■ **What is being asked**
Please keep to the lines below from the one with "Task: Open the function (f) indicators icon" through the one with "Task: Click the table", and restate them word for word, ends included.

Top of Material shown

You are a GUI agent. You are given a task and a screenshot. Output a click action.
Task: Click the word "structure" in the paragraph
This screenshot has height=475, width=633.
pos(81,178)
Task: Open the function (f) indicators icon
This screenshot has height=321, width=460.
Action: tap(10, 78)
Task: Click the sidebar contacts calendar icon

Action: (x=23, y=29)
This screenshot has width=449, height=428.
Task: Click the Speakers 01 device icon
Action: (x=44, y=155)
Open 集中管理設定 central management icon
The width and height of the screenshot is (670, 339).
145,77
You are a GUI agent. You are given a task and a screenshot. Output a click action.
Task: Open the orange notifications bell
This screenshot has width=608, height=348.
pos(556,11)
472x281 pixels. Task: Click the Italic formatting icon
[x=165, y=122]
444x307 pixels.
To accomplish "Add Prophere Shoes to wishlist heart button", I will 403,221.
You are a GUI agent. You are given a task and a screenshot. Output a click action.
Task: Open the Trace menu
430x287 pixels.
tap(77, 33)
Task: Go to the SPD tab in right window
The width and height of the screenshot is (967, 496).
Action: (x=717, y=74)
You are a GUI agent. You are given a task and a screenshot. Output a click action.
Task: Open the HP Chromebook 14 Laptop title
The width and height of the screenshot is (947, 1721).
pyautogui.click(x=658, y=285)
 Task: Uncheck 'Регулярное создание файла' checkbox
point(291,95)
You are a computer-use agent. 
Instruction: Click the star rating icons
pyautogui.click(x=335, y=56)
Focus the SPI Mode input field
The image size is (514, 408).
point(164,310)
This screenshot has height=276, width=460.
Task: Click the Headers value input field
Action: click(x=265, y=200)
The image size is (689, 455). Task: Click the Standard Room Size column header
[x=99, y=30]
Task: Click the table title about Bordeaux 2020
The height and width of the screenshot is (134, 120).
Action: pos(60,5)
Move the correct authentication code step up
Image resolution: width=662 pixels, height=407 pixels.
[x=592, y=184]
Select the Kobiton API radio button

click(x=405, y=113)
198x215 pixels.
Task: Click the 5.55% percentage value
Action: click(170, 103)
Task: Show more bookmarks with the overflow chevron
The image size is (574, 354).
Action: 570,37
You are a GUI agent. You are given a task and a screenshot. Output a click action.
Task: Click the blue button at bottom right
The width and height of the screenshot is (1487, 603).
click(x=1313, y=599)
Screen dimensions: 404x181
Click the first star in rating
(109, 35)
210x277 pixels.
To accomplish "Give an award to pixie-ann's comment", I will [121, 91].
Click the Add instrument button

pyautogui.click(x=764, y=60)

Bottom of Material shown

■ **Solution to this exercise**
Task: Open the function (f) indicators icon
This screenshot has height=321, width=460.
Action: tap(10, 78)
Task: Click the sidebar contacts calendar icon

Action: (x=23, y=29)
This screenshot has width=449, height=428.
Task: Click the Speakers 01 device icon
Action: (x=44, y=155)
Open 集中管理設定 central management icon
The width and height of the screenshot is (670, 339).
145,77
You are a GUI agent. You are given a task and a screenshot. Output a click action.
Task: Open the orange notifications bell
This screenshot has width=608, height=348.
pos(556,11)
472x281 pixels. Task: Click the Italic formatting icon
[x=165, y=122]
444x307 pixels.
To accomplish "Add Prophere Shoes to wishlist heart button", I will 403,221.
You are a GUI agent. You are given a task and a screenshot. Output a click action.
Task: Open the Trace menu
430x287 pixels.
tap(77, 33)
Task: Go to the SPD tab in right window
The width and height of the screenshot is (967, 496).
Action: (x=717, y=74)
You are a GUI agent. You are given a task and a screenshot. Output a click action.
Task: Open the HP Chromebook 14 Laptop title
The width and height of the screenshot is (947, 1721).
pyautogui.click(x=658, y=285)
 Task: Uncheck 'Регулярное создание файла' checkbox
point(291,95)
You are a computer-use agent. 
Instruction: Click the star rating icons
pyautogui.click(x=335, y=56)
Focus the SPI Mode input field
The image size is (514, 408).
point(164,310)
This screenshot has height=276, width=460.
Task: Click the Headers value input field
Action: click(x=265, y=200)
The image size is (689, 455). Task: Click the Standard Room Size column header
[x=99, y=30]
Task: Click the table title about Bordeaux 2020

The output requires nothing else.